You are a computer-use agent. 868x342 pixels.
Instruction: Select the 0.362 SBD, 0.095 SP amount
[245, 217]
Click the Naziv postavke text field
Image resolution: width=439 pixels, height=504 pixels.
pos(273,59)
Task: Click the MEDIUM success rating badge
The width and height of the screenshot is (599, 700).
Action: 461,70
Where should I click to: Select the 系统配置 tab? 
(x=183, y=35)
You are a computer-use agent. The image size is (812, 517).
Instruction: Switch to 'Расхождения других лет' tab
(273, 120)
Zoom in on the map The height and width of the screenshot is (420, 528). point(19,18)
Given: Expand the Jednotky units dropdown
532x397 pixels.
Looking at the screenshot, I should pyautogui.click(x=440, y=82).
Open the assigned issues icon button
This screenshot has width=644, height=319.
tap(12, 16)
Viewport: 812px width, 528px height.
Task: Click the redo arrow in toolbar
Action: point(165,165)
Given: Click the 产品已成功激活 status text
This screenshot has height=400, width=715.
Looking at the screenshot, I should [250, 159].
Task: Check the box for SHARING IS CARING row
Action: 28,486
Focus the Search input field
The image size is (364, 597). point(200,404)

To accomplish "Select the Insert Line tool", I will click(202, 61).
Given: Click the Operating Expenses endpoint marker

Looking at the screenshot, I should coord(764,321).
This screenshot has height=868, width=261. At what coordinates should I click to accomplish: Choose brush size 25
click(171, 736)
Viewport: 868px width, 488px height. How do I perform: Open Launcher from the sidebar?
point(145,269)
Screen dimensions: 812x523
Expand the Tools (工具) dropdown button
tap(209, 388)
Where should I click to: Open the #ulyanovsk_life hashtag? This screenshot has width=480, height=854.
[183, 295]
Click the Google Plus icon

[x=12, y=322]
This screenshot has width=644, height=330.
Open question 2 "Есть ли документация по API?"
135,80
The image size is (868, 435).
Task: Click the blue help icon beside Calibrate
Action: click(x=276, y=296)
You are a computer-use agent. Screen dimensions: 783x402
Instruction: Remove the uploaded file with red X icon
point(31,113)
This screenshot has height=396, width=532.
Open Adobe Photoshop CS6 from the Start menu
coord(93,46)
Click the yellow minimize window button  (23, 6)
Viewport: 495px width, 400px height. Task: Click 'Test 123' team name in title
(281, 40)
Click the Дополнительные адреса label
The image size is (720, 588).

---*---

▶ [Task item] Bring together each line above where the string "computer" turns up.

▶ [Result of this task]
You are a computer-use agent. 868x342 pixels.
You are a computer-use agent. The image size is (812, 517).
You are a computer-use agent. Screen dimensions: 783x402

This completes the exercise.